Compiling C To PowerPoint

If you have worked for a large company — or even a small one — it might seem that you spend more time writing PowerPoint charts than programming. [Tom Widenhain’s] video asks the question: Can we compile C into PowerPoint? Watch the video below to find out the answer. Would it surprise you to know that [Tom] wanted to simulate the x86? It surprised us, too, and we had to note the video appeared on April 1. It does look workable, though, other than it is a bit unwieldy.

Instead of a Turing machine, this builds a set of clever logic gates. Unsurprisingly, [Tom] is the guy who put together a Turing machine in Excel. Surprisingly, he isn’t the first one to attempt a C to PPT compiler. The University of Chicago had a similar idea over a year ago, based on [Tom’s] earlier work and executed program using inefficient Turing machines.

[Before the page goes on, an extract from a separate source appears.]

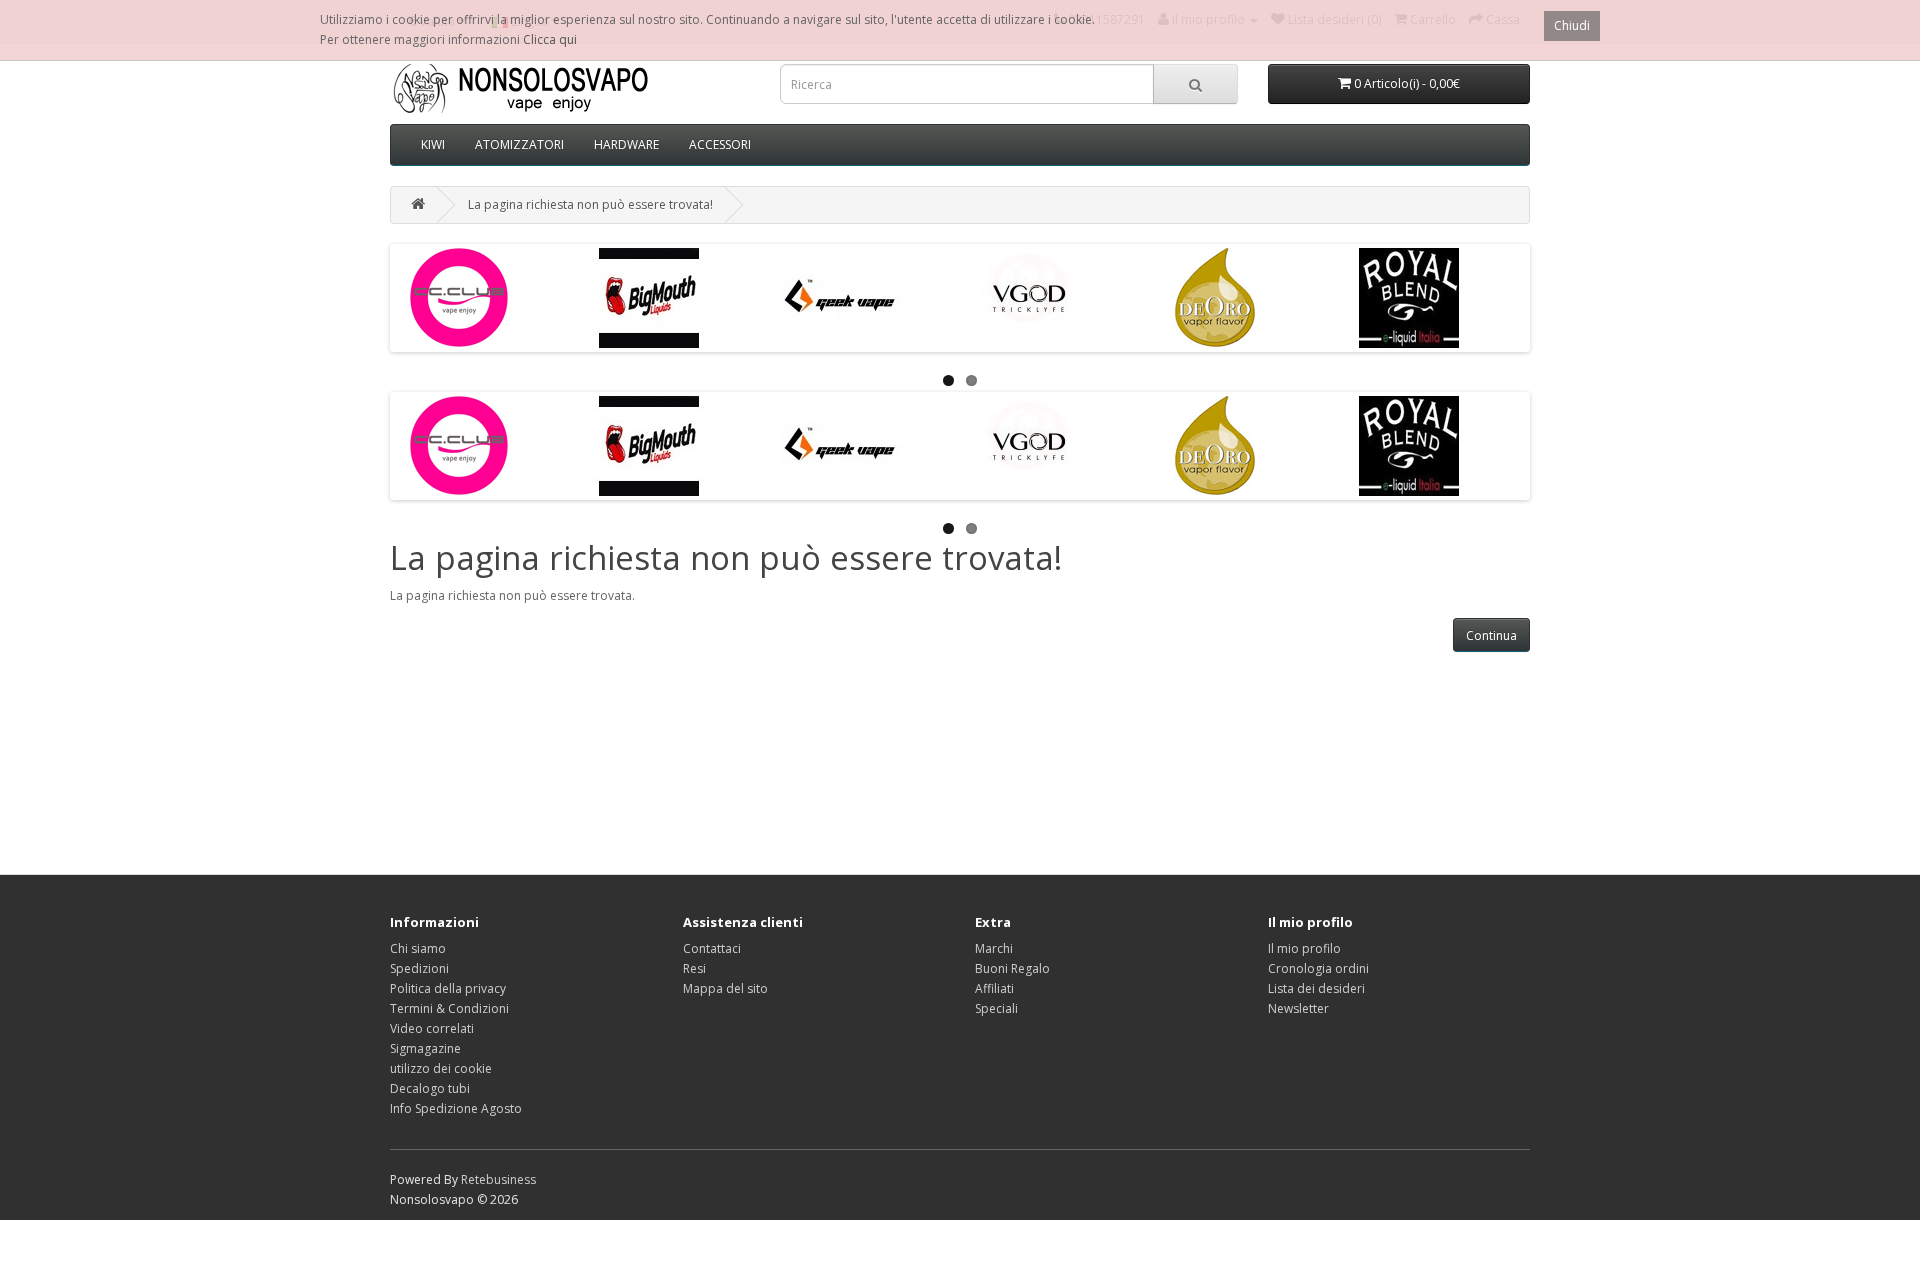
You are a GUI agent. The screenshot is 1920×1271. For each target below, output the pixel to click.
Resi (694, 968)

Ironically, the code on GitHub uses Python to pull off the feat, even though the implementation is incomplete. Using the adder wasn’t very obvious to us, so here’s how it works. First, you have to be in slide show mode, of course. The top two rows of the adder (the first slide in the PowerPoint file) are the inputs. Click on the 1s or 0s. This fills in the middle section. Orange blocks are outputs and red blocks are those you have to click on in that middle section to populate the answer at the bottom. Kind of reminds of the paperclip computer.

So while the effort isn’t complete, we were impressed with the ingenuity of the logic gates. The use of the mouse position for data transfer made us nervous. As [Tom] points out, though, you are welcome to fork his repository and continue the project. We have to admit that we are more likely to abuse spreadsheets than presentation slides.

5 thoughts on “Compiling C To PowerPoint

  1. Silly me – I thought maybe this was a set of tools for producing PowerPoint as output from a C program. Kind of like how scripting languages like PHP can produce web pages on a browser as their output. HAHAHAHAHAHAHA! This notion dissolved on the first mention of “Turing machine”.